Segundo Letícia, o processo seletivo foi tranquilo. O principal desafio foi escolher o curso mais adequado ao seu perfil e ao nível de competência exigido.

Embora ainda esteja definindo a área da Biomedicina em que pretende atuar futuramente, ela vê a experiência internacional como uma oportunidade de ampliar horizontes e explorar novas possibilidades dentro da profissão. “Quero expandir meus conhecimentos e conhecer diferentes caminhos. A Biomedicina oferece muitas oportunidades, e essa experiência certamente contribuirá para minhas escolhas no futuro”, destaca.

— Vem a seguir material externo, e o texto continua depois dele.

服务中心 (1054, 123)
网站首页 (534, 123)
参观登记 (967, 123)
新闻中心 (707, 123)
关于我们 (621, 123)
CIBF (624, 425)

A estudante também pretende aplicar os conhecimentos adquiridos na produção de artigos científicos, apresentações acadêmicas e atividades de extensão desenvolvidas na universidade.
Para quem sonha em participar de um programa semelhante, ela deixa um conselho simples, mas direto: preparação. “O intercâmbio não começa quando você entra no avião. Ele começa muito antes, com estudo, dedicação ao idioma e busca constante por experiências que agreguem valor à sua formação”, orienta.
Com as malas ainda por arrumar e muitas expectativas pela frente, Letícia já enxerga a viagem como um passo importante na construção de uma carreira cada vez mais conectada ao cenário internacional.